State Induction

Imagine you are coaching a basketball team. You want to train your team to be good at 2-point shooting from the inside. Now imagine for some weird reason you can't test that, and you need to play a whole 4 quarters basketball game in order to be able to maybe, with a lot of luck, score 2 points. That would suck, right? This actually sounds insane because we all know we can skip the whole game and just train 2 points from inside right? Well, what IF I told you the basketball game is often a people test software, and they cannot train exact scenarios (State Induction), and they actually need to test the whole thing (expensive E2E testing). What if we could write tests in a very different way, so that it would allow us to have massive parallelism, and perhaps multiple people could test the same thing at the same time, and it would work.

The problem is not the environment 

In one of my previous posts, I discussed why shared environments do not work. The post was called: Environments and People. Basically, you can have as many non-shared environments as you want, and you will have the exact same issues.  Because the problem isn't the environment, it's how people behave in it. When you add new environments, people behave the same; therefore, you have the exact same issues. In the post I mentioned, I was talking about a series of principles that people need to follow and behave according to to achieve better results.

The bottom line is simple (the actual work is pretty hard).
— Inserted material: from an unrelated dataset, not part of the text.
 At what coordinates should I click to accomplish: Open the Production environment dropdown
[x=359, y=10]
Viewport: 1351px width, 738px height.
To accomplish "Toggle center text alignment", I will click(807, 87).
We need to change people's behavior, which can only happen with training and a lot of support. IF you stop to think about it, the production environment never had these problems. There are maybe thousands of users running in production, and all are different users "live" there, and all work without issues. Not only can people not touch production, which is one of the reasons why it works and non-production environments do not work. One simple option could be to remove access to people in non-production environments and force them to only mess around in their local environment, maybe using containers. However, that's not enough, we need to change how tests are written also. 

What about production data?

But what if we make production data safe and anonymous, and then refresh it in non-production time to time? Maybe that's all synthetic data; it doesn't even need to be real data. 


Sounds like a good idea, right? Only on the surface. Because when you provide such bucket data to people and say, " Come here, pick it. The problem is that it still does not avoid collisions. Unless that happens in their local environments inside a container, but one day you will need to move to a shared environment in non-prod, and that's where you will have trouble. We need a different approach. 

Easy and Hard Tests

Some tests are very easy to write; you don't need a lot of support or even a lot of changes. However, some tests need to be fundamentally different from how we approach testing. Now this leads us to this spectrum:



IF you have a read operation, meaning you are just reading data, then you do not need to worry, you simply write your test, and it will all be fine (as long as you are not depending on a hard-coded ID). IF you test insert the data you need and delete, and the end (setup and tear down), you are gold; easy peasy lemon squeezy. However, if you test needs to mutate data (delete or update) thats where we need to do other things; we can't just simply test.

IF you simply test, very likely you will endup with a flaky test, which will give you random headaches all the time in your shared environment. These are hard to test, but it's ok, hard things can be tested. They just require a bit more work, but are still doable, and we can and will do them.

No, you don't need production data...

There is one interesting thing about production data. Production data covers a variety of testing scenarios. 
Very often, when people ask about production data, they want to see which scenarios they need to consider for testing. That's fair, but I would still argue you don't need production data. What you need is a Testing Contract; you need to write you software in a way that will work without testing with all data in production.
For instance, let's look at the USA power outlet standard. Pretty sure when manufacturing companies build power outlets, they do not and will not test with all hours of America. That could be insane and impractical. Instead, they have a contract, which is a set of rules on what they support, and they test the adherence to those rules. You don't need to test with all data in production, but you need to get you testing contract right. 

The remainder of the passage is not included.